Ушел. Дурацкая ли это выходка или заурядная месть, но он ушел, бросив две сотни карпов, которые судорожно хватают последние глотки воздуха; до завтра они вполне успеют сдохнуть и превратиться в зловонные, рыхлые останки с фиолетовыми жабрами и белыми глазами. Подумаешь, велика беда! Ему-то что? Он ушел. Дождь устает, сеет мелкой изморосью. Ночь, кажется, тоже устала: охровое зарево — в другой час можно было бы подумать, что это заря, — занялось на западе, в стороне Сен-Ле. Зарево быстро разрастается, разгорается и светящимся своим фоном выдает идущую (или бегущую) к деревне тень, которая обретает определенную форму, превращается в силуэт. Да еще какой силуэт! Сперва обрисовывается голова — да-да — в круглой шляпе с узкими полями, какие зажиточные крестьяне надевают на похороны или на свадьбу. Затем возникают плечи и руки, воздетые к небу, точно у кюре, возносящего молитву, — только заканчиваются эти руки двумя сжатыми кулаками. А вот наконец появляется и вся фигура целиком, ни на что не похожая, ибо скрыта она чем-то широким, развевающимся на ходу — не то платьем, не то блузой, не то дождевиком… Зарево с каждой минутой все разгорается — вот оно уже ярко-оранжевое, ослепительное в центре — и вдруг взметывается, факелом устремляется в небо, отдавая во власть ветру длинные красноватые нити… Огонь! Теперь уже точно. Это — огонь. Силуэт покачивается, подрагивает. Но вот человек выпрямляется и в некоем подобии бешеной пляски как бы сливается с объятым пламенем небом… Кажется, будто он радостно загорается сам, вернее, будто сам он исторгает огонь, выдыхает пламя, сжимая обеими руками грудь.

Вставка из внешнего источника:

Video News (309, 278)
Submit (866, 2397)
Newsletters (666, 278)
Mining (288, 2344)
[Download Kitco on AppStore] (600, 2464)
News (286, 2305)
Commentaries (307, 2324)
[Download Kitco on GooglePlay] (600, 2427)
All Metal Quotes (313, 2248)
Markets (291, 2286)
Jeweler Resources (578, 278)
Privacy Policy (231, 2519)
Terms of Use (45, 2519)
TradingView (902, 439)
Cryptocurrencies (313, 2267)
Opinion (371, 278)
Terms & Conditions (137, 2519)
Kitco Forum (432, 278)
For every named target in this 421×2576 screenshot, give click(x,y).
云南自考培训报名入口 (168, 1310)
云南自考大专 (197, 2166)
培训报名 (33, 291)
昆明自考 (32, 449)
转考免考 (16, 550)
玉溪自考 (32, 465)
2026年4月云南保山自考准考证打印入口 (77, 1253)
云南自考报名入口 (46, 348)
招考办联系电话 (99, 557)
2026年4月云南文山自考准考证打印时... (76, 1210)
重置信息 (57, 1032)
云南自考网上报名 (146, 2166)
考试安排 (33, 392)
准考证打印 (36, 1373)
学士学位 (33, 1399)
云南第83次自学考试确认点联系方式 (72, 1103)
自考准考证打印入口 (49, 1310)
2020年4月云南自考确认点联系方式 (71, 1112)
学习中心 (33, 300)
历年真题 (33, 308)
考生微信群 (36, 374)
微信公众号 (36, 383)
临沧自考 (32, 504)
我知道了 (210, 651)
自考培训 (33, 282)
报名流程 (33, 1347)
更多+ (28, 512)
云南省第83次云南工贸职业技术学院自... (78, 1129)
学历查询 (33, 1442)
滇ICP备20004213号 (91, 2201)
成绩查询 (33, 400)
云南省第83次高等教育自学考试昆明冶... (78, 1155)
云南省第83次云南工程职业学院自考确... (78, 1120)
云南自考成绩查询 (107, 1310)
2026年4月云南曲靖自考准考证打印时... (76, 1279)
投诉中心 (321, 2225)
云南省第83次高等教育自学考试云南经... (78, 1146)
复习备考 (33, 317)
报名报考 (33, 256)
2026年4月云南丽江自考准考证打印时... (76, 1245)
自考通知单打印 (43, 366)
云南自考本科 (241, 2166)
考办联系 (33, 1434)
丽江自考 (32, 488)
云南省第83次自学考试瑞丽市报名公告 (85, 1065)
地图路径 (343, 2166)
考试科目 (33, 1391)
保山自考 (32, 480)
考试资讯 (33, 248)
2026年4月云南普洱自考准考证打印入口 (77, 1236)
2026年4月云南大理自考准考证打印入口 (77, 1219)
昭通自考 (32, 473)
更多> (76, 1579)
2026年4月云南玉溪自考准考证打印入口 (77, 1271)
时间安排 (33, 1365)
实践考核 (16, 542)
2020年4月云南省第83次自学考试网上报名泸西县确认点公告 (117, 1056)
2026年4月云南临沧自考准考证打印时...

Понятно — обман зрения. Человек — если это вообще человек — не пляшет. Он бежит. Бежит во весь опор, по-спортивному: раз-два — через поля; раз-два — через луга. Во весь опор несется он вниз и бесследно исчезает в ночи, в то время как близится, становится все явственнее неистовство меди, вопль трубы, что там, внизу, возвещает о пожаре.
II
Труба, которая со времен оккупации, когда колокола снимали на переплавку, заменяла в Сен-Ле набат, трубила вот уже около часа. Папа, верно, вскочил при первых же ее звуках, потому что я даже не слышала, когда он ушел. Ведь смолоду сон очень крепок. Но и меня в конце концов донял шум, поднятый Рюо — нашим расклейщиком объявлений и глашатаем, который прошел вверх по улице Анжевин, выдувая три резкие ноты у каждого проулка, под каждой подворотней, отнимая мундштук ото рта, чтобы пройтись на чей-то счет или просто выругаться перед затворенными ставнями. Я открыла глаза, машинально вытянула руку. Слева, разумеется, никого: мамы нет дома — именно сейчас она, должно быть, под ахи, охи и прищелкиванья языком торжественно входит в гумно, затянутое материей в цветочек, неся нечто, высоко вздымающееся на блюде — шедевр, который стоил двух дней работы и которого ждали все приглашенные к Годианам на свадьбу (особенно молодежь, потому что при мамином появлении все устремляются к ней и тогда можно стянуть подвязку новобрачной).
— Папа! — крикнула я, вскакивая с постели.
Ответа, разумеется, не последовало. Впрочем, я его и не ждала. Я натянула чулки… Смешно, но я всегда в первую очередь натягиваю чулки, которые, как правило, свертываются и сползают вниз, пока я брожу в поисках пояса. А найдя его, я, бывает, с трудом пристегиваю резинки. Вот и тогда у меня никак ничего не получалось. Папа ушел. Папа — на пожаре. В самом пекле, там, где всего опаснее, — как всегда. А Раленг и остальные — кроме Люсьена Троша — наверняка уступают ему свою долю риска… Ни к чему менять ночную рубашку на дневную! Засунем ее в штаны, сверху — юбка, свитер и куртка… Застегнем «молнию» — ив путь! Ну, и ветер! Свет я погасила, но двери запирать не стала — просто захлопнула их; в ушах еще звучали папины слова во время последнего пожара у Дарюэлей: «А ну, живо в постель! Девчонке в шестнадцать лет нечего делать на пожаре». Но его не было. И мамы тоже — уж она-то непременно заперла бы дверь. А одна, совсем одна я оставаться не могла. Попробуйте спать, когда ваш отец — самый главный в борьбе с огнем! И я бросилась на улицу, в толпу.